--- TUGAS WAJIB ---
Kutip kata demi kata bagian teks sumber di bawah, mulai dari "Hubungan Gedung Putih" sampai dengan "1 Februari 2014.", termasuk kata-kata penutup tersebut.

--- TEKS SUMBER ---
------------
Gara-gara Pemukiman Yahudi, AS - Israel Memanas !
Hubungan Gedung Putih dan Tel Aviv menegang, menyusul perang pernyataan Menlu AS John Kerry dan Perdana Menteri Israel Benyamin Netanyahu soal isu pemukiman di Palestina.
Seperti dikutip Guardian, Senin (3/2/2014), Kementerian Luar Negeri Amerika Serikat menegur PM Netanyahu. Gedung Putih menganggap Netanyahu keliru menafsirkan kalimat yang disampaikan Menteri Luar Negeri AS John Kerry saat konferensi keamanan di Munchen, Jerman pada Sabtu 1 Februari 2014.
Dalam kesempatan itu, Kerry mengatakan, tersandungnya pembicaraan damai Israel dan Palestina hanya akan menuai kritik terhadap Negeri Yahudi tersebut. Kerry bahkan menyerukan boikot terhadap produk dan lembaga-lembaga Israel dalam kampanye untuk mengisolasi dan menekan pemerintah Tel Aviv agar mengakhiri pendudukannya di Tepi Barat, Palestina.
Tak mau kalah, Ahad 2 Februari 2014, Netanyahu memperingatkan bahwa seruan boikot Israel untuk menekan negara ini terkait isu pemukiman di wilayah pendudukan Palestina adalah `tidak bermoral, tidak bisa dibenarkan, dan tak akan berhasil.`
PM Netanyahu mengatakan pula, gerakan boikot internasional yang terus berkembang hanya akan `mendorong perdamaian lebih jauh,` bahkan membuat Palestina akan tetap dengan sikapnya. "Tidak ada tekanan akan memaksa saya untuk menyerah kepentingan vital negara Israel, di atas masalah keamanan warga Israel," ucap Netanyahu.
------------
--- BARIS DATA ---
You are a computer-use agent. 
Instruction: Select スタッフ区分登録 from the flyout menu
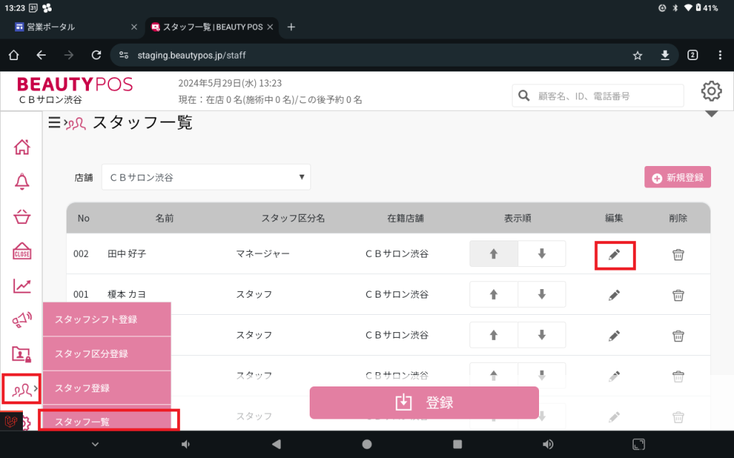coord(107,354)
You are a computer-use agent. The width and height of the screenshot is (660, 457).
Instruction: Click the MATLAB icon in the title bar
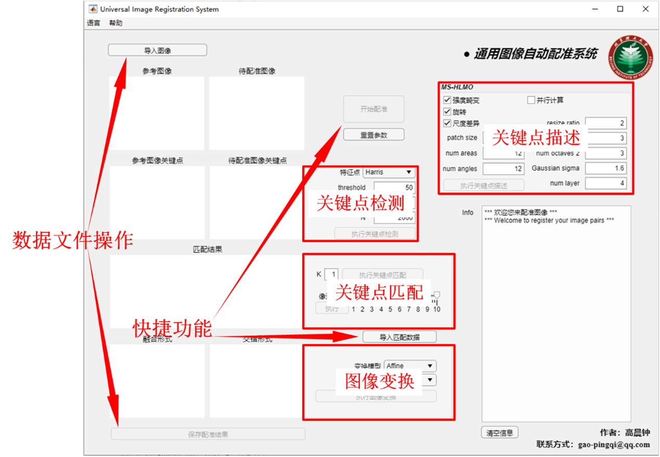[x=93, y=9]
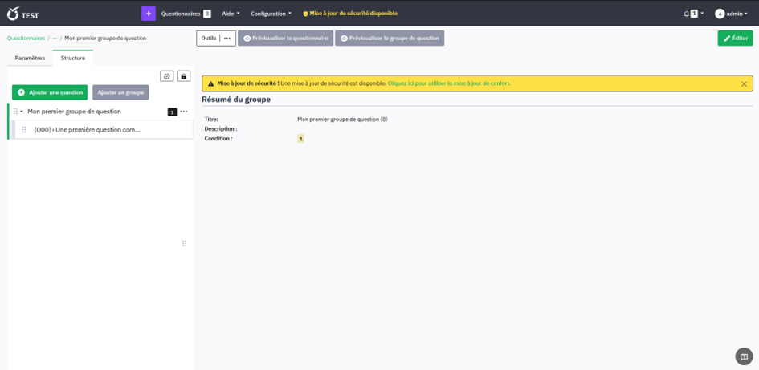Screen dimensions: 759x370
Task: Click the help book icon at bottom right
Action: tap(744, 356)
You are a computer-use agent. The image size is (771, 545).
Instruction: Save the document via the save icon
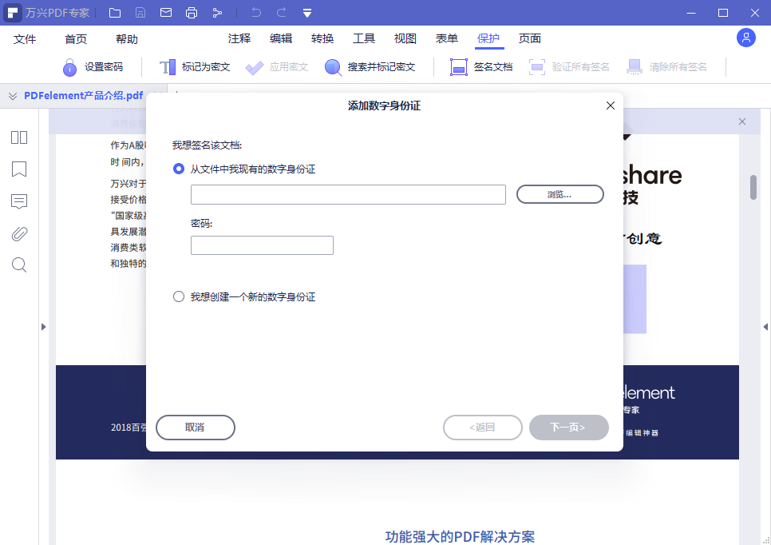click(140, 12)
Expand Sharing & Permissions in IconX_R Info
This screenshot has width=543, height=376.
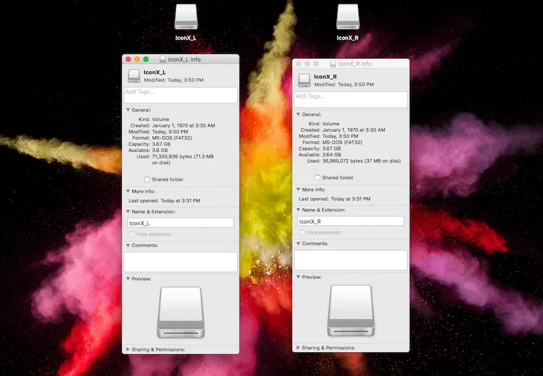tap(298, 347)
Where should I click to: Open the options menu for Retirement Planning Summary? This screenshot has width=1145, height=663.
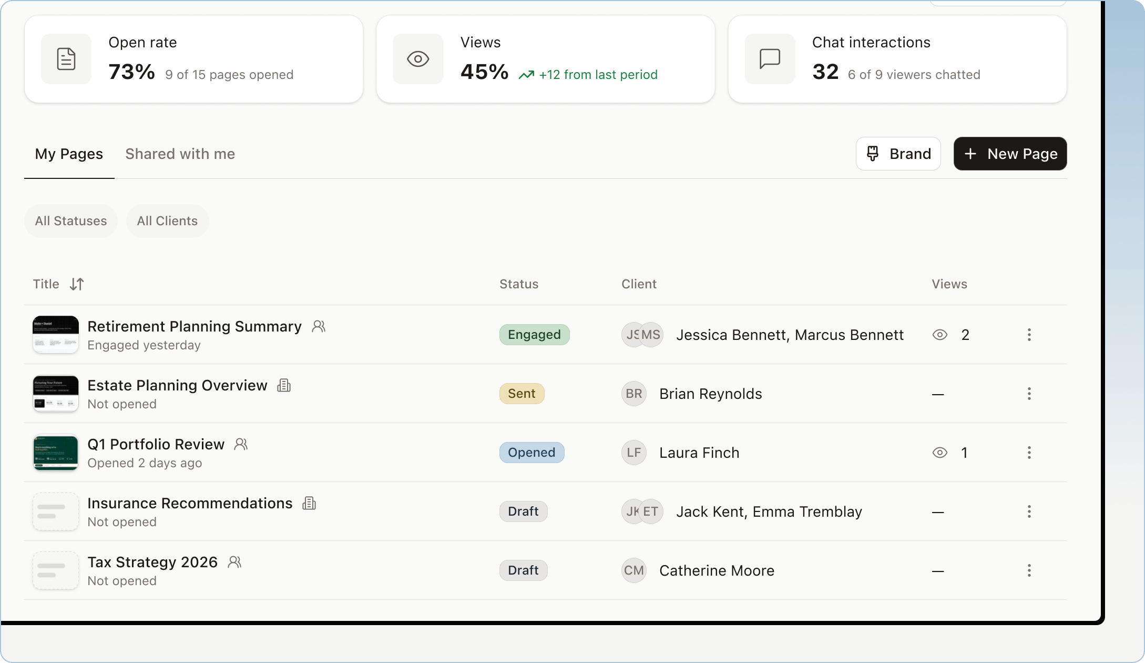click(x=1029, y=335)
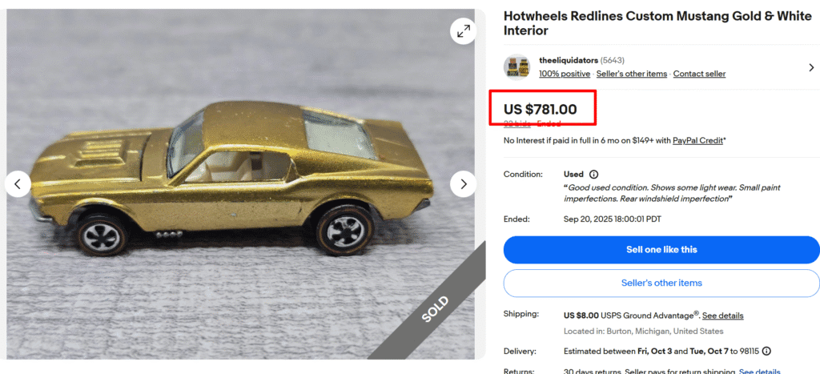This screenshot has width=820, height=374.
Task: Click the theeliquidators seller avatar
Action: [x=517, y=67]
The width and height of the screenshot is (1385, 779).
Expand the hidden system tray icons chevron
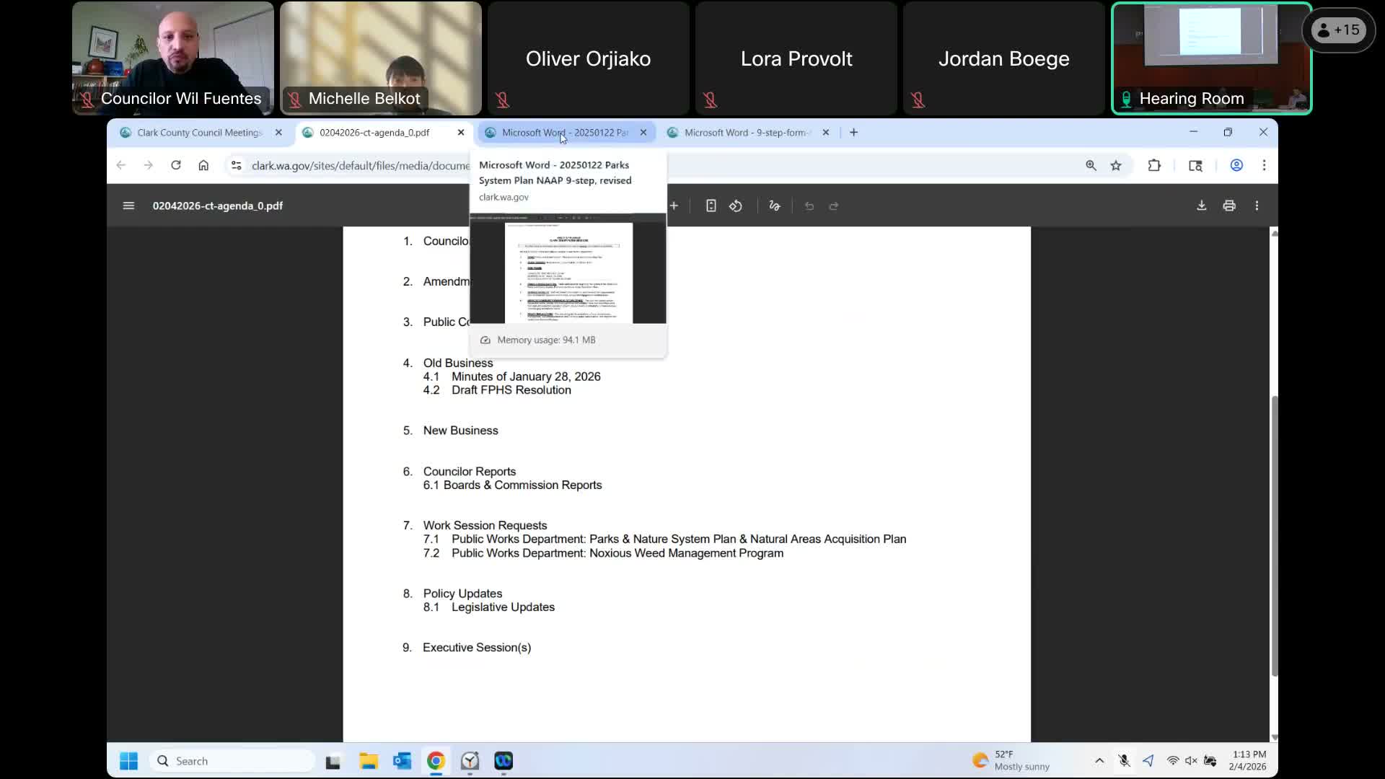1099,760
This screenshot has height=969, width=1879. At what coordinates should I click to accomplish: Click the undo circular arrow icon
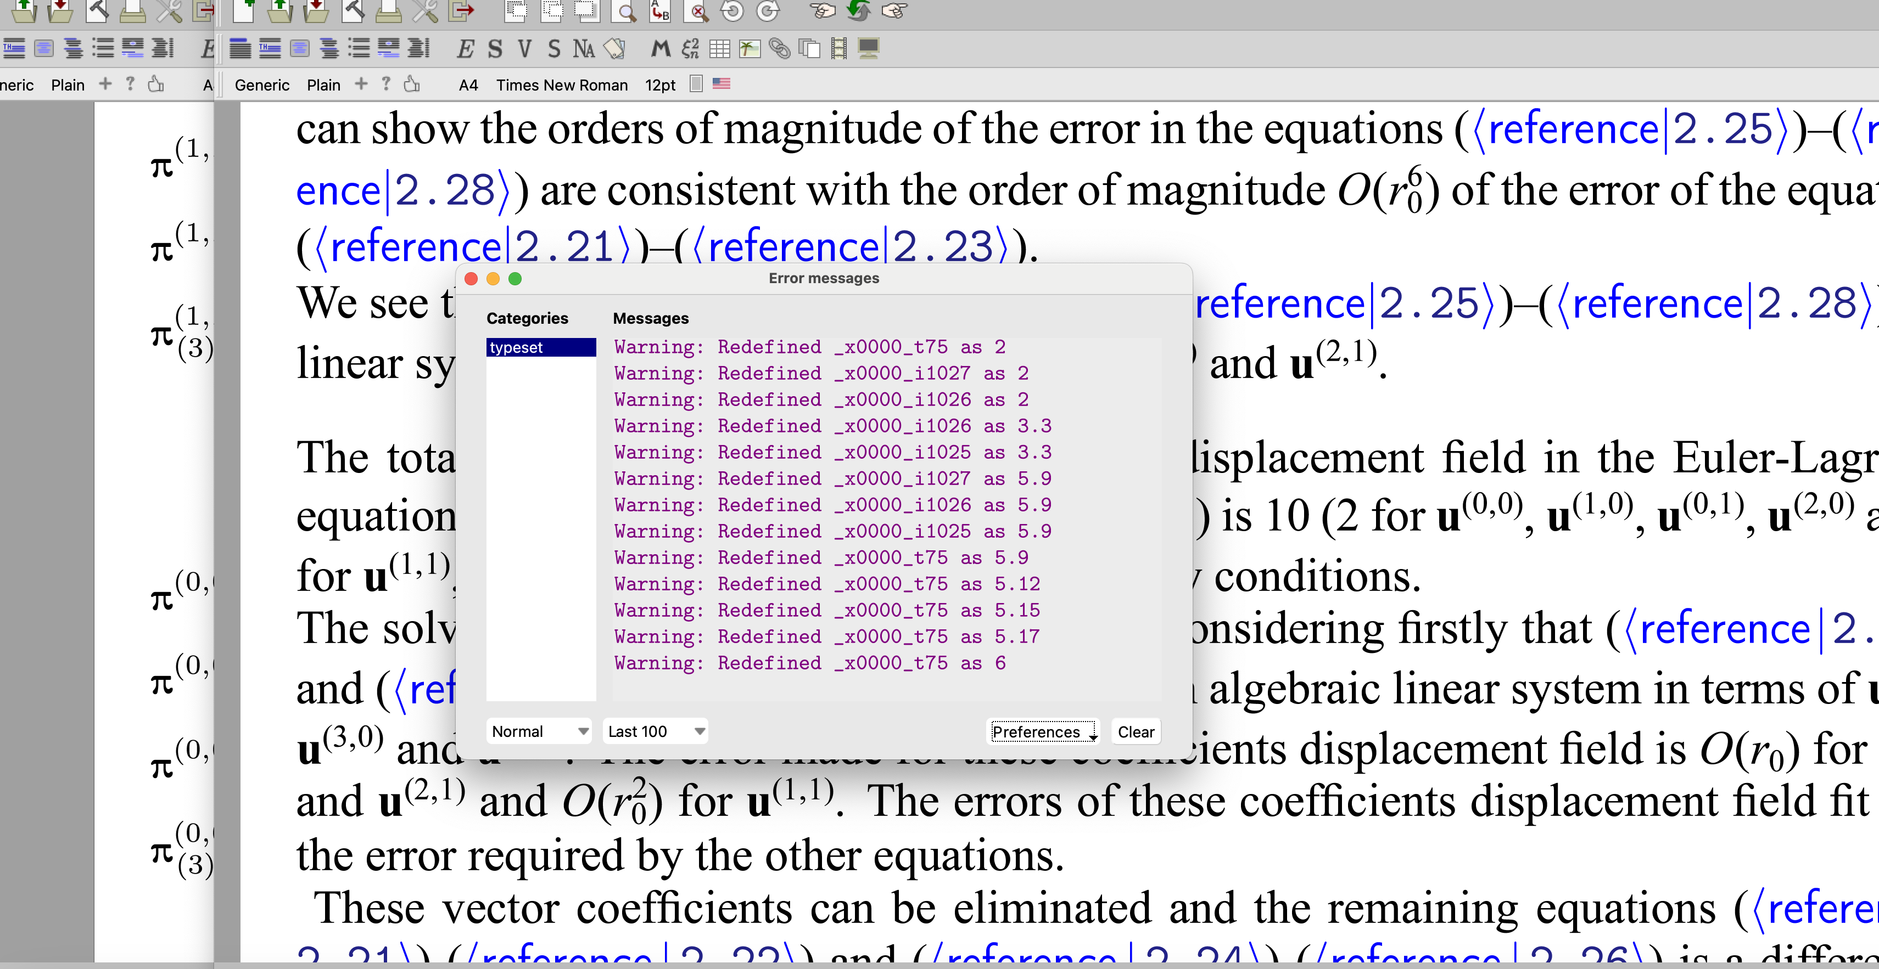pos(732,11)
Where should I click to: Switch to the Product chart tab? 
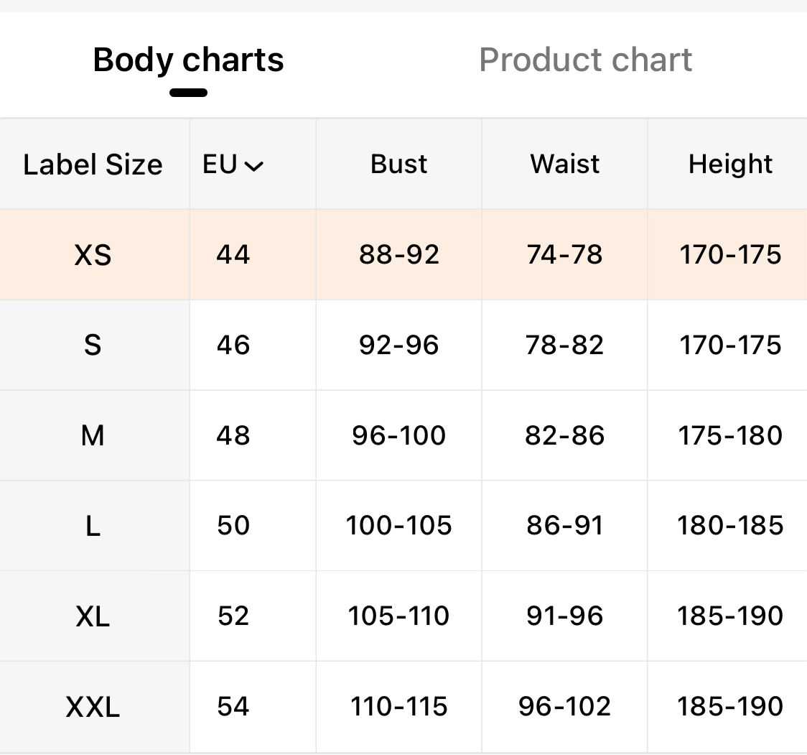click(x=585, y=60)
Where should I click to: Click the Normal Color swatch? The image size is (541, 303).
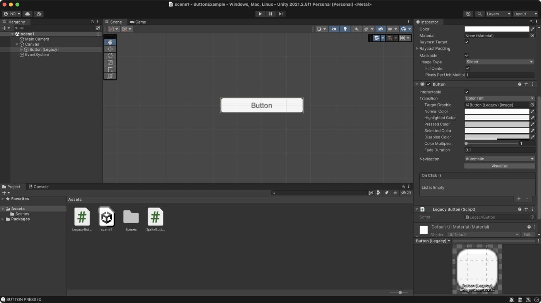point(497,111)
------------
--- JAWABAN TUGAS INI ---
Hubungan Gedung Putih dan Tel Aviv menegang, menyusul perang pernyataan Menlu AS John Kerry dan Perdana Menteri Israel Benyamin Netanyahu soal isu pemukiman di Palestina.
Seperti dikutip Guardian, Senin (3/2/2014), Kementerian Luar Negeri Amerika Serikat menegur PM Netanyahu. Gedung Putih menganggap Netanyahu keliru menafsirkan kalimat yang disampaikan Menteri Luar Negeri AS John Kerry saat konferensi keamanan di Munchen, Jerman pada Sabtu 1 Februari 2014.